## Source material
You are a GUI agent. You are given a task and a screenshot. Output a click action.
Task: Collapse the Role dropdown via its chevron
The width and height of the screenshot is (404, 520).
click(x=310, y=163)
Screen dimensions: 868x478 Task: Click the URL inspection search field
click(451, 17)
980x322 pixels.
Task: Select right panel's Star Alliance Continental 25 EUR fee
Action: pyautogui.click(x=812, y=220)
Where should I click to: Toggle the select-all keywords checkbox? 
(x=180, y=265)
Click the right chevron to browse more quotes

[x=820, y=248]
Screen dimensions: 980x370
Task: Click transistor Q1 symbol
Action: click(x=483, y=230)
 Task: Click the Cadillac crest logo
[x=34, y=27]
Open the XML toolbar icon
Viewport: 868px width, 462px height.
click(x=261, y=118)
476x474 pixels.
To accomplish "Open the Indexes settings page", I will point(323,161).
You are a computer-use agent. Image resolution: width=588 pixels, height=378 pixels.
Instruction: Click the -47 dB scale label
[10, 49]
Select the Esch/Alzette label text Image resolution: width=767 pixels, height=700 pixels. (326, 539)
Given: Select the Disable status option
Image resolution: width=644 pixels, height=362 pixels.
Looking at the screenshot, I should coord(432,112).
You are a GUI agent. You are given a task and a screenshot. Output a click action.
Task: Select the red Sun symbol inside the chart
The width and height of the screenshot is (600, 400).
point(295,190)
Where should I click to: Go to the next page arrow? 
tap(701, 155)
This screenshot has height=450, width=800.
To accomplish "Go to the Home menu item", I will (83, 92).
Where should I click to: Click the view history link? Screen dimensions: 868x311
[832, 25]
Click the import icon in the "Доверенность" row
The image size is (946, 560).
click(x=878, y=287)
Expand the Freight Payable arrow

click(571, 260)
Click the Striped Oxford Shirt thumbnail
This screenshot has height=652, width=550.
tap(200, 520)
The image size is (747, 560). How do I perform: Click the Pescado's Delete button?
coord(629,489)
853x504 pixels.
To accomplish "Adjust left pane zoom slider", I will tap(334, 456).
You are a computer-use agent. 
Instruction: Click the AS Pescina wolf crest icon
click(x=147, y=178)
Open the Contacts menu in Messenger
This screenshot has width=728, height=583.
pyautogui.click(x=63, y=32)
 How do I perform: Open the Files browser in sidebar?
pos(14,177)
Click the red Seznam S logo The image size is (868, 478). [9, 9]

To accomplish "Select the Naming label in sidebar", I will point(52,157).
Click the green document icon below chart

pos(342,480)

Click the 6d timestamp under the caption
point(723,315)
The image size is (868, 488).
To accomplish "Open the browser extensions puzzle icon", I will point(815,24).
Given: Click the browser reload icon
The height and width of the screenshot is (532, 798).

## Task requirements
Extract from the data every line where "accomplish" shows up.

## Solution to the exercise
To accomplish "Open the Indexes settings page", I will point(323,161).
To accomplish "Go to the Home menu item", I will (83, 92).
To accomplish "Adjust left pane zoom slider", I will tap(334, 456).
To accomplish "Select the Naming label in sidebar", I will point(52,157).
To accomplish "Open the browser extensions puzzle icon", I will point(815,24).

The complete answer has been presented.